Since the appearance of Jim O’Neil’s last report, there has been a surge of international (virtually all ex-US) thinking about how to approach the problem of antibiotic resistance. Most recently, the WHO approved a plan to combat antibiotic resistance that included a plan to develop a plan to support new investment in antibiotic research – if you see what I mean. Germany, holding the presidency of the G7 Summit this year, will introduce a plan to provide international funds to support the development of new antibiotics to combat resistance. Part of this plan will be to designate these antibiotics as orphan drugs – a topic they have already raised with the European Commission and upon which I reported recently in this blog.

All of this is nothing but good news. But I still have a problem with seeing, in a practical way, how any of these good intentions will turn into the effective use of dollars (or more likely Euros) as an incentive that will attract companies (back) to antibiotic R&D. Whatever the plan is, it must be crystal clear and must lack the usual bureaucratic intricacies of the usual WHO and EU funding mechanisms. It must also involve large sums of money as noted in the O’Neill report - $1-3 billion per antibiotic aiming for around 10 new antibiotics over the next twenty years.  That’s a lot of money.  Of course, compared to O’Neill’s worst-case scenario of no working antibiotics and a $100 trillion hit to the world economy, it’s a drop in the bucket.

It seems likely that something involving actual funding will come out of all this. How it will work in reality right now is anyone’s guess. 

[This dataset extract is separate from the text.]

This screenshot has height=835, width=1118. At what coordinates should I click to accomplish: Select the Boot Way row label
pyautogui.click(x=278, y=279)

If I were a pharmaceutical company who was not active in antibiotic research today, I would be making plans to be there tomorrow. A couple of companies that come to mind are Vertex and Gilead – especially Gilead.

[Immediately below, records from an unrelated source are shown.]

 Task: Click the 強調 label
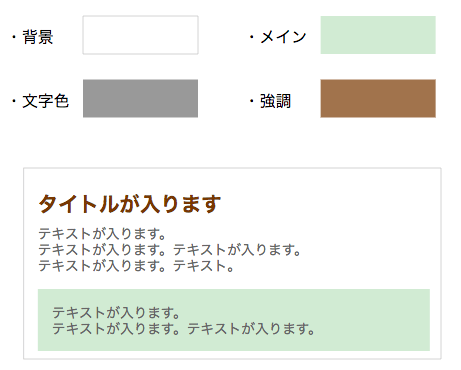click(275, 101)
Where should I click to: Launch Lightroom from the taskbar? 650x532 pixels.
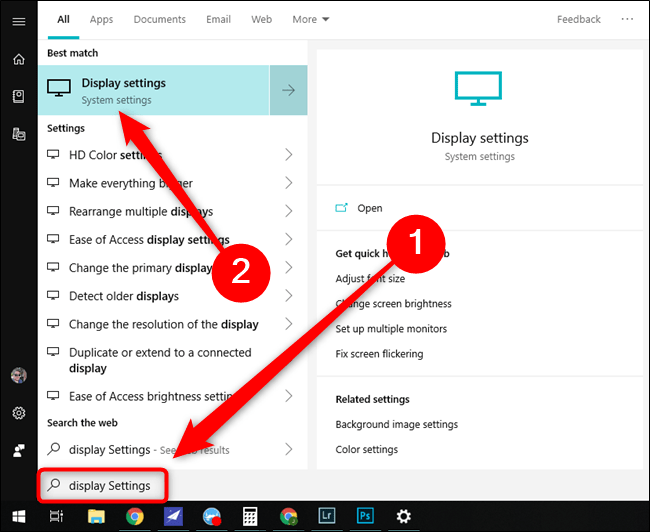point(326,516)
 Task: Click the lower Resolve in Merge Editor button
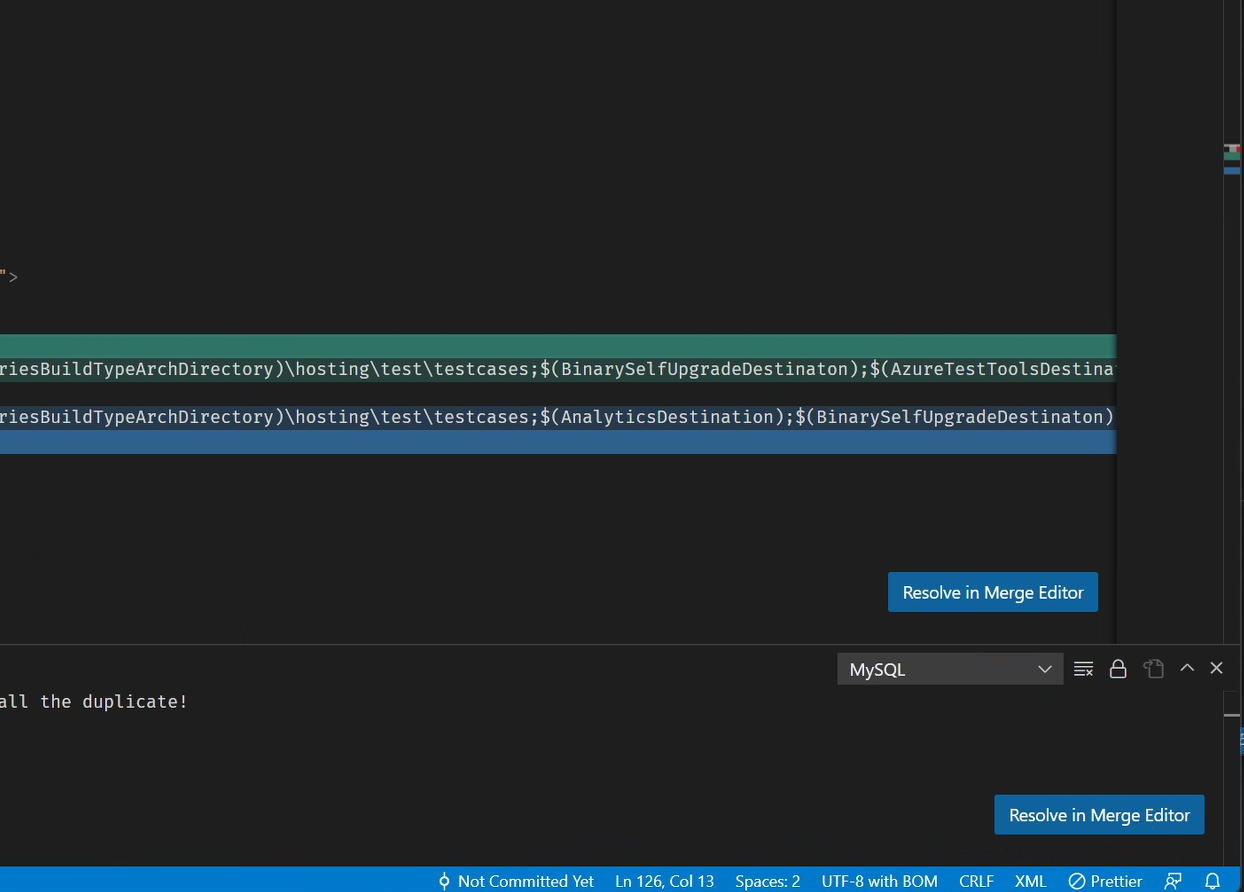pyautogui.click(x=1099, y=814)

Vertex has dabbled in antibiotic research in the past and finally gave up the ghost several years ago.  Bad timing in my view – but, given their lack of productivity, maybe it was not the wrong decision at the time.  Maybe now is the time to rethink. 

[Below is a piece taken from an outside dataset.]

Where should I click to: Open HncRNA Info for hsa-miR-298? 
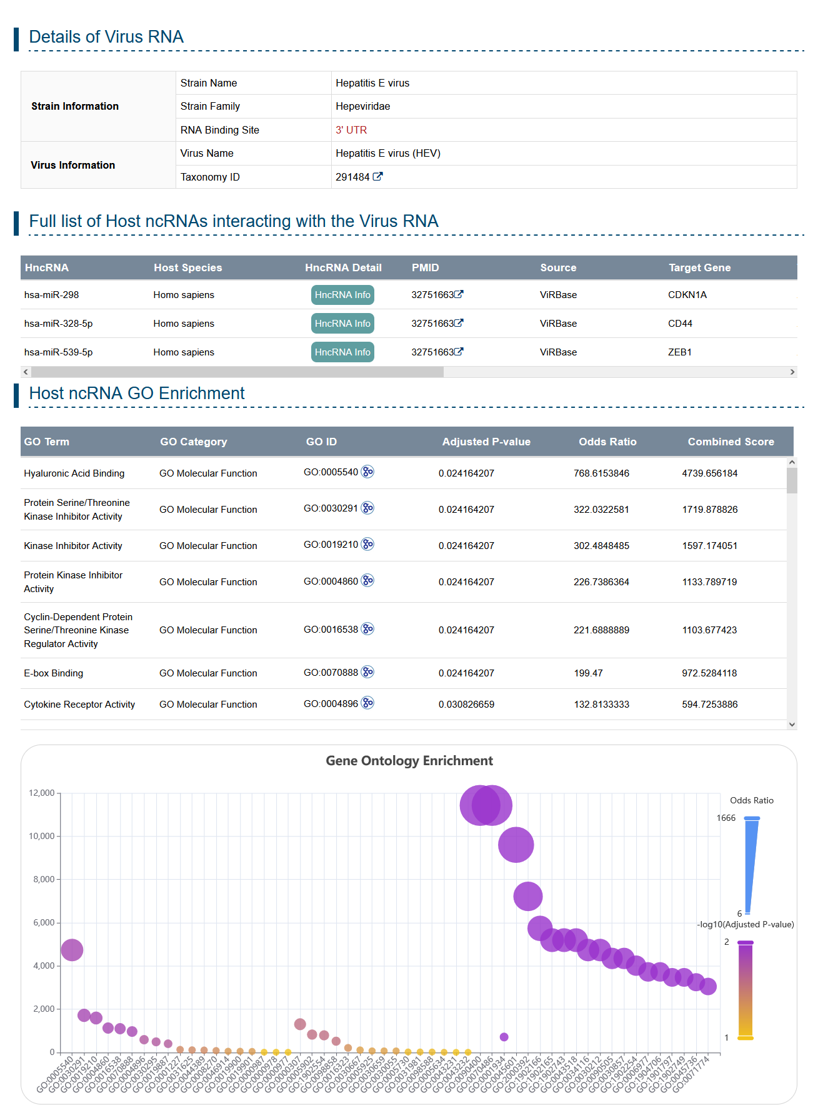point(342,295)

With the entry of Gilead’s high-priced drugs for Hepatitis C to the market place over the last two years, their earnings have soared.  Analysts and investors are asking how Gilead will be able to continue to grow?  Will this require an acquisition?  And if this were to occur – in what area of pharmaceuticals should it focus?  Well Gilead, here is your answer – antibiotics. Of course, this is not so easy since the only large antibiotic franchise that might still be available for “partnering” if not a complete takeover is that of AstraZeneca.  But with their pipeline around the novel B-lactamase inhibitor avibactam, this would be attractive.  That is, it would be attractive if AstraZeneca is reasonable in its demands. Of course, AstraZeneca could do with some rethinking as well, as I have been saying for the last two years.

So, I remain skeptical that organizations like the G7, the EU and the WHO can actually get their acts together to come up with the kind of monies we are targeting. And importantly, a clear pathway to those monies must also be provided. Nevertheless, I believe that something good will happen in the near future. This is not the time for indecision in the industry.  This is the time for bold, pre-emptive action such that you are positioned to take advantage of the coming opportunities.